▸ REQUIREMENT 1: Reproduce the stretch of the article on reversing aging in mice from "Imagine a world" through "the ageing process.".
▸ REQUIREMENT 2: Write the next part of the article on reversing aging in mice, picking up after its final sentence.

Imagine a world without ageing.
Harvard scientists reverse the ageing process in mice – now for humans
Harvard scientists were surprised that they saw a dramatic reversal, not just a slowing down, of the ageing in mice. Now they believe they might be able to regenerate human organ
Scientists claim to be a step closer to reversing the ageing process after rejuvenating worn out organs in elderly mice. The experimental treatment developed by researchers at the Dana-Farber Cancer Institute, Harvard Medical School, turned weak and feeble old mice into healthy animals by regenerating their aged bodies.
The surprise recovery of the animals has raised hopes among scientists that it may be possible to achieve a similar feat in humans – or at least to slow down the ageing process.
An anti-ageing therapy could have a dramatic impact on public health by reducing the burden of age-related health problems, such as dementia, stroke and heart disease, and prolonging the quality of life for an increasingly aged population.

▸ GIVEN DATA:
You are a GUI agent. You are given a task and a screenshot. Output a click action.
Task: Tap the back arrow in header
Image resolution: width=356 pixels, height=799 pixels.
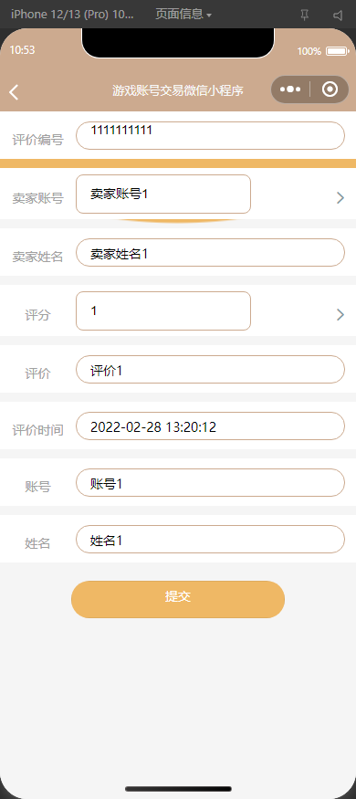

▸ WRITTEN REPLY 1:
Imagine a world without ageing.
Harvard scientists reverse the ageing process in mice – now for humans
Harvard scientists were surprised that they saw a dramatic reversal, not just a slowing down, of the ageing in mice. Now they believe they might be able to regenerate human organ
Scientists claim to be a step closer to reversing the ageing process after rejuvenating worn out organs in elderly mice. The experimental treatment developed by researchers at the Dana-Farber Cancer Institute, Harvard Medical School, turned weak and feeble old mice into healthy animals by regenerating their aged bodies.
The surprise recovery of the animals has raised hopes among scientists that it may be possible to achieve a similar feat in humans – or at least to slow down the ageing process.

▸ WRITTEN REPLY 2:
“What we saw in these animals was not a slowing down or stabilisation of the ageing process. We saw a dramatic reversal – and that was unexpected,” said Ronald DePinho, who led the study, which was published in the journal Nature. …
In general I’m all for science and “progress”. It would be great to think that we could repair genetic disorders and improve quality of life. But — significantly extend life span? Reverse ageing? If you think the world has resource and environmental problems now, you ain’t seen nothing yet. If you think we have social injustice and insane inequities in wealth now, you ain’t seen nothing yet.
I don’t think that this research could, or necessarily even should, be stopped. But I don’t think I’ll regret not being here to see the kind of world that is likely to result from it.